Carlo Ginori, fondatore della Manifattura, fu un personaggio curioso ed attento, sicuramente un figlio precoce dell'illuminismo e, come gli illuministi, con un occhio guardava indietro, verso gli antichi, e con l'altro avanti fidando nel progresso che viene da noi, 'nani moderni' (come amavano definirsi gli illuministi), che riusciamo però a vedere più in là dei 'giganti antichi', perchè in piedi sulle loro spalle. Sarà lui a dare l'impronta che sempre caratterizzerà la produzione in una felice dialettica tra tradizione e innovazione, mithos e logos, come un Giano bifronte che accoglie in sè, felicemente, il vecchio e il nuovo. Le passioni che animarono Carlo rinasceranno poi nei collezionisti moderni; emergendo in coloro che si faranno attrarre dagli oggetti che egli volle far nascere, creando così lungo il tempo un canale di intesa dove si incontreranno persone affini che si riconosceranno in quegli oggetti e nel modo di essere, agire, credere che è alla base della loro creazione.

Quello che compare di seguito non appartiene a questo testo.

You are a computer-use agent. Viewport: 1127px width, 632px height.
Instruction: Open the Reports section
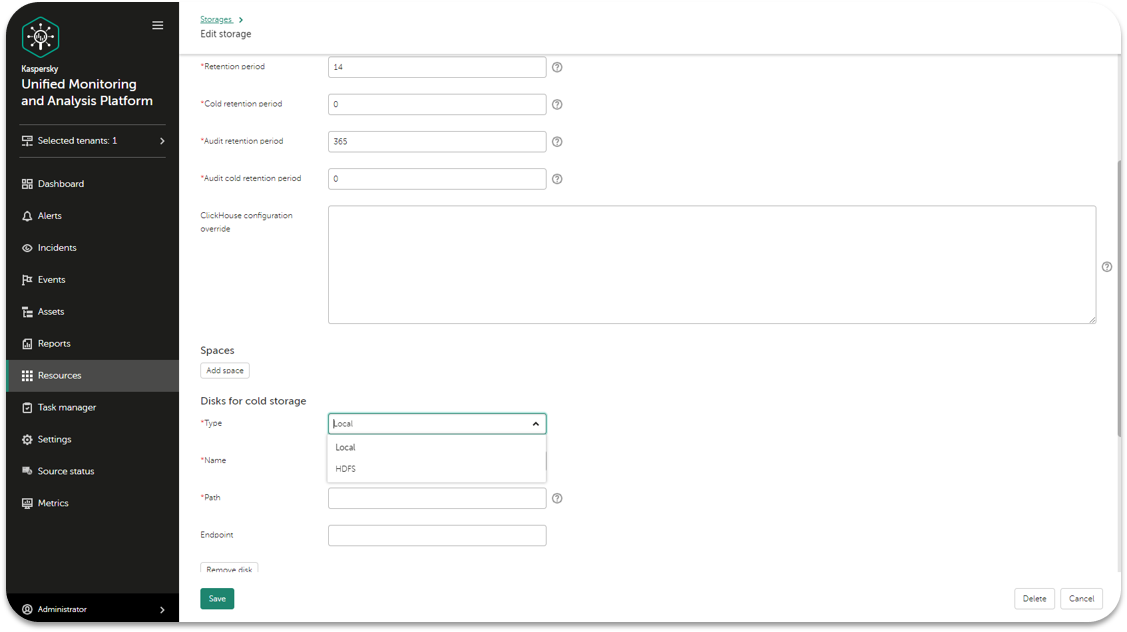point(54,343)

La collezione diviene così luogo dove passato e vita sono strettamente legati: gli oggetti, che contengono in loro realtà che non ci appartengono più, dialogano con il collezionista, uomo calato invece in questa realtà, il quale trattiene e salva questo tempo non più nostro consentendo così di poter ricostruire il nostro humus culturale e permettendoci uno sguardo diverso sulla realtà a venire, oltre che a costituire e formare un serbatoio di esempi da cui gli artisti moderni attingono fecondamente per nuove creazioni; il passato non solo rivive nel presente, ma il presente entra in gara con il passato per superarlo.

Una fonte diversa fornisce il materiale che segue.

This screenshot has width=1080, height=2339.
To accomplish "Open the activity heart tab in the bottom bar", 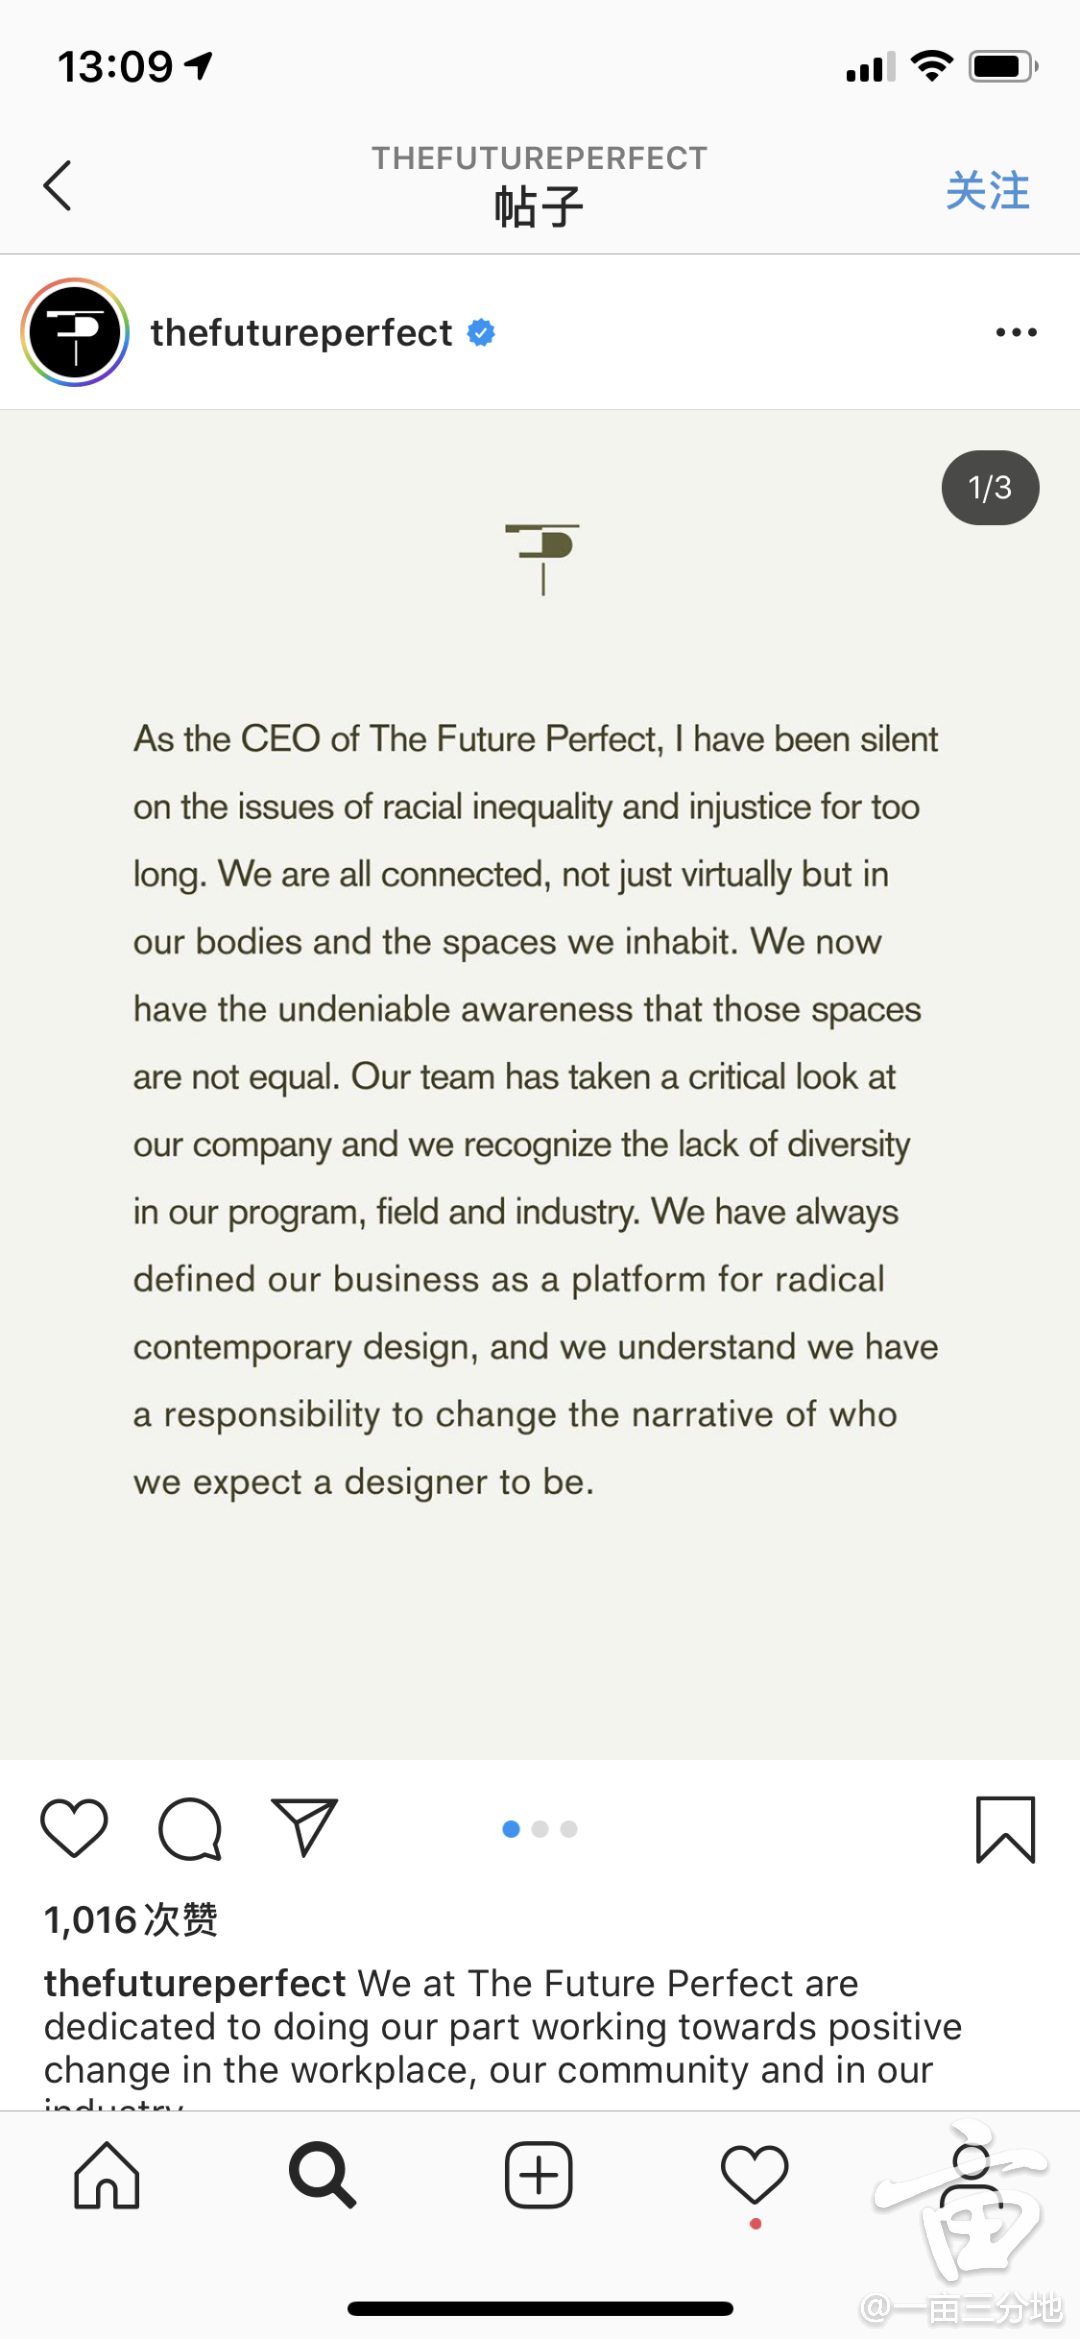I will (755, 2175).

Il collezionismo trova in Toscana illustri pionieri; già al tempo di Cosimo il vecchio nel palazzo di via Larga erano cutoditi oggetti per il loro valore estetico (dai quali forse derivano i clipei del cortile interno), al tempo di Lorenzo il Magnifico esisteva già probabilmente un museo all'aperto, che funzionava anche da scuola di scultura, collocato dal Vasari nel giardino di San Marco, forse frequentato anche dal giovane Michelangelo che riceve qui la sua formazione da Bertoldo, allievo di "Donato", e saranno proprio le collezioni Medicee a costituire i nuclei dei più grossi musei fiorentini, anch'essi vere e proprie scuole e serbatoi di exempla per generazioni di artisti; personaggio illustre e lungimirante della dinastia fu una donna, Maria Luisa, l'elettrice Palatina, la quale con grande consapevolezza del valore del patrimonio artistico, al subentrare degli Asburgo donò le collezioni di famiglia, ma con il vincolo che rimanessero alla città, perchè questa non fosse privata della sua identità. In tempi a noi più prossimi, è doveroso citare la collezione di Camillo Bondi, dalla quale egli attinse spesso i modelli per la sua Manifattura di Signa rendendoli così fruibili a un largo auditorium. Parte di detta collezione è trasmigrata, dopo la sua immissione sul mercato antiquario, in quelle di questa mostra la quale si propone, idealmente, come portavoce della filosofia di conservazione che è alla base della nostra evoluzione, per mezzo della dialettica tra ancient e modèrnes, e da cui nascono nuove bellezze.